City kids got an interactive and cultural music learning experience to calypso, hip-hop, and traditional Armenian music at Carnegie Hall on May 12. The venue’s musical explorers program introduces elementary-aged youngsters to a variety of world music from three artists each semester and teaches them basics of each genre. One of them was Trinidadian trumpet player Etienne Charles who was thrilled to be a part of the program and see reactions from the kids during his performance, he said.
“I really liked seeing the kids having fun and getting to play great music but a memorable moment for me was to see kids sing ‘Miss Mary Ann’ at the top of the show,” said Charles. “It’s a very classic calypso song and they knew all the words.”
Musical explorers is a program developed by Carnegie Hall for city classrooms and gives thousands of city kids in kindergarten to second grade the opportunity to learn about music from around the world and in different languages. This semester kids learned about calypso from Charles, and discovered bilingual hip-hop and traditional Armenian folk music from groups Circa ‘95 and Zulal respectively.
The artists are initially presented to the students through classroom video where they watch all the artists instruct them on the basics of their genres and they teach a few songs, said Charles.
“We did a video demonstrating the different rhythms and we taught them the lyrics and explained the background of calypso music,” he said.
The program culminates with a concert and the artists share a stage playing the songs the children learned during the semester.
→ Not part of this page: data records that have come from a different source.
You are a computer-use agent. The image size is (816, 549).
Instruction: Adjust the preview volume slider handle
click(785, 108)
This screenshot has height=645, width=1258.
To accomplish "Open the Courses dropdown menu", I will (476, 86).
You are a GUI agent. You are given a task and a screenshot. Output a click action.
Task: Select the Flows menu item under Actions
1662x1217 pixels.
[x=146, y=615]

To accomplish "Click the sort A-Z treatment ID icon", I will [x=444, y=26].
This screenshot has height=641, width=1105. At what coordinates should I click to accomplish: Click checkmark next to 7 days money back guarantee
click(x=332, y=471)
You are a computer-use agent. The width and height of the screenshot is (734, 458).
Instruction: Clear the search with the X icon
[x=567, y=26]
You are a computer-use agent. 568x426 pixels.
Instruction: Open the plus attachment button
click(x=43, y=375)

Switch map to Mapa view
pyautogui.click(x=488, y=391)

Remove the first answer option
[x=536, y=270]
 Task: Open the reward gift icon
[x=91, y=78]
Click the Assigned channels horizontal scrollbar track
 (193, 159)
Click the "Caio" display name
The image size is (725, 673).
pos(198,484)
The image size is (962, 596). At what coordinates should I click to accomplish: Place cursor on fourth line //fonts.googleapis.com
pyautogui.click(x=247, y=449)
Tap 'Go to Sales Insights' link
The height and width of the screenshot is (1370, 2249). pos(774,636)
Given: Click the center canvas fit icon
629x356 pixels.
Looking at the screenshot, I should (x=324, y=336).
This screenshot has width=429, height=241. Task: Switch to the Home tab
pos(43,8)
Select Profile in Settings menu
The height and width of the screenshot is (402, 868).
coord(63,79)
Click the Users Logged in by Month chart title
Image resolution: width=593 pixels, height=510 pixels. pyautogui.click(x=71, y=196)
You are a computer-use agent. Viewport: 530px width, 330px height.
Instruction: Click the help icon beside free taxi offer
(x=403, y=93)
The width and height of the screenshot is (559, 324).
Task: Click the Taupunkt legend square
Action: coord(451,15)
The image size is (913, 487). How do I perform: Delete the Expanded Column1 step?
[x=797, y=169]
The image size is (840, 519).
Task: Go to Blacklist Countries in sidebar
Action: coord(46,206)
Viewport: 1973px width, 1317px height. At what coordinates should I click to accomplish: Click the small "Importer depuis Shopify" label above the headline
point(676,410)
Charles played a set of popular Caribbean tunes such as “Jump in the Line” and “J’ouvert Barrio,” and kids sang along to the tunes.
Charles said he championed the musical explorers curriculum because it not only gives children a chance to learn about new music, but they get to further explore the cultures of music in ways they may not get to at home to become more immersed.
“There are a lot of immigrants in New York City and it’s great to see all those kids simply because many West Indian kids grow up here and may or may not get into the culture at home, and this might be the place where they get to experience it and kind of solidify who they are for them,” he said.